The Criminal Finances Act (CFA), which became law in April 2017, introduced Unexplained Wealth Orders (UWOs), which enable authorities such as the SFO and the NCA to compel targets to explain how they obtained their assets, and a provision that holds companies liable for failing to prevent the facilitation of tax evasion.
Speaking at GIR Live Question Time at the 4th annual conference in London, David Corker said that while the Criminal Finances Act’s (CFA) provisions about Unexplained Wealth Orders and the new offence of failure to prevent the facilitation of tax evasion have grabbed the headlines, it’s another section that’s worth looking out for.

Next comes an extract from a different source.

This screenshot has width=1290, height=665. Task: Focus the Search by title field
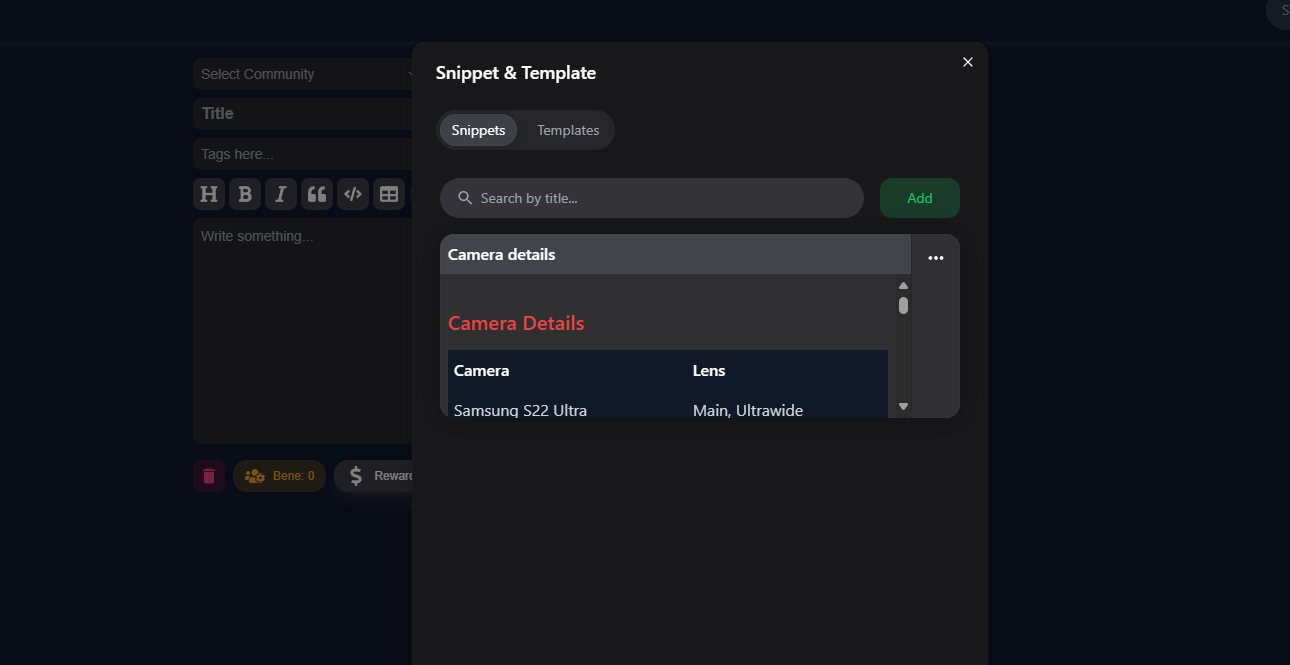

He said that litigation will focus on section 16 of the CFA, which allows authorities such as the UK Serious Fraud Office (SFO) and the National Crime Agency (NCA) to ask a magistrate to freeze assets if there are reasonable grounds to suspect money held in a local bank is intended for unlawful conduct.
Corker added: “It offers an easy means by which law enforcement can freeze and potentially seize enormous sums of money,” he said.
“Understandably, a lot of the attention on this act is centered on UWOs and the facilitation of tax evasion offence, but that really misses the point,” Corker said.
Corker said that the two offences will rarely be prosecuted because the provisions are “largely symbolic”.